- Born: August 11, 1930
- Died: July 1, 2010 (aged 79)
- Occupation: bishop of the Lutheran church

= Juan Čobrda =

Slovak-American Lutheran bishop (1930–2010)

The Rev. Juan Čobrda (11 August 1930 – 1 July 2010) was a bishop of the Lutheran church, heading a national church body in Argentina and the Slovak Zion Synod in the United States.

== Early life ==
He was born in Príbovce, near Martin, Slovakia on 11 August 1930. After World War II his family immigrated to Argentina.

== Life and career ==
Čobrda was ordained by the United Evangelical Lutheran Church of Argentina in 1958 and served as that church's bishop from 1966 to 1976.

In the city of Rosario in 1960 he met his future wife, Žofia. In 1975, he was forced to leave Argentina. He was able to return there in 1978.

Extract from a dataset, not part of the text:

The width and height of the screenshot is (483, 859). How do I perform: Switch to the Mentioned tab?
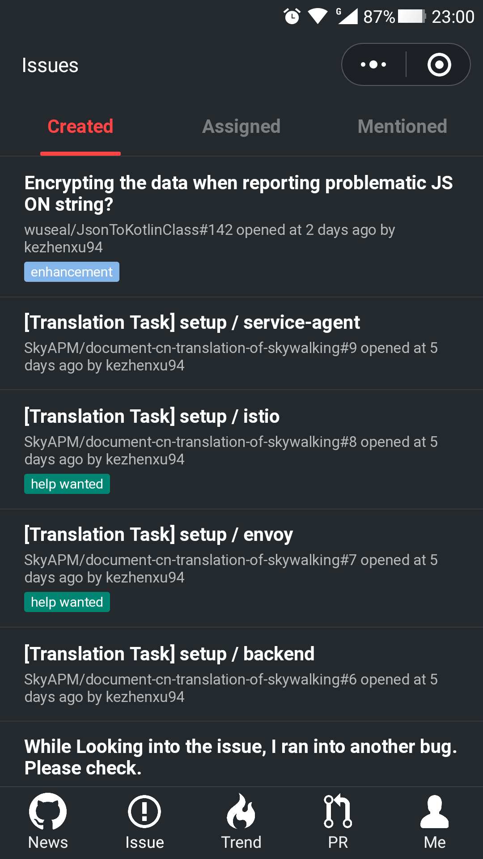402,127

Between the years 1993 – 2002, Rev. Juan Čobrda served as bishop of the Slovak Zion Synod. He succeeded the Rev. Kenneth E. Zindle. In 1993, he was one of the last ELCA bishops to serve a four-year term. The Evangelical Lutheran Church in America (ELCA) 1993 Churchwide Assembly extended the term of a bishop's service to six years. On 28 June 1997 he was re-elected. The election took place during the Slovak Zion Synod Assembly, 27–29 June, at Muhlenberg College, Allentown, Pennsylvania. He decided to resign on 31 August 2002, one year before the end of his second term. Afterwards, he retired and moved to Niles, Illinois.

Čobrda died on 1 July 2010.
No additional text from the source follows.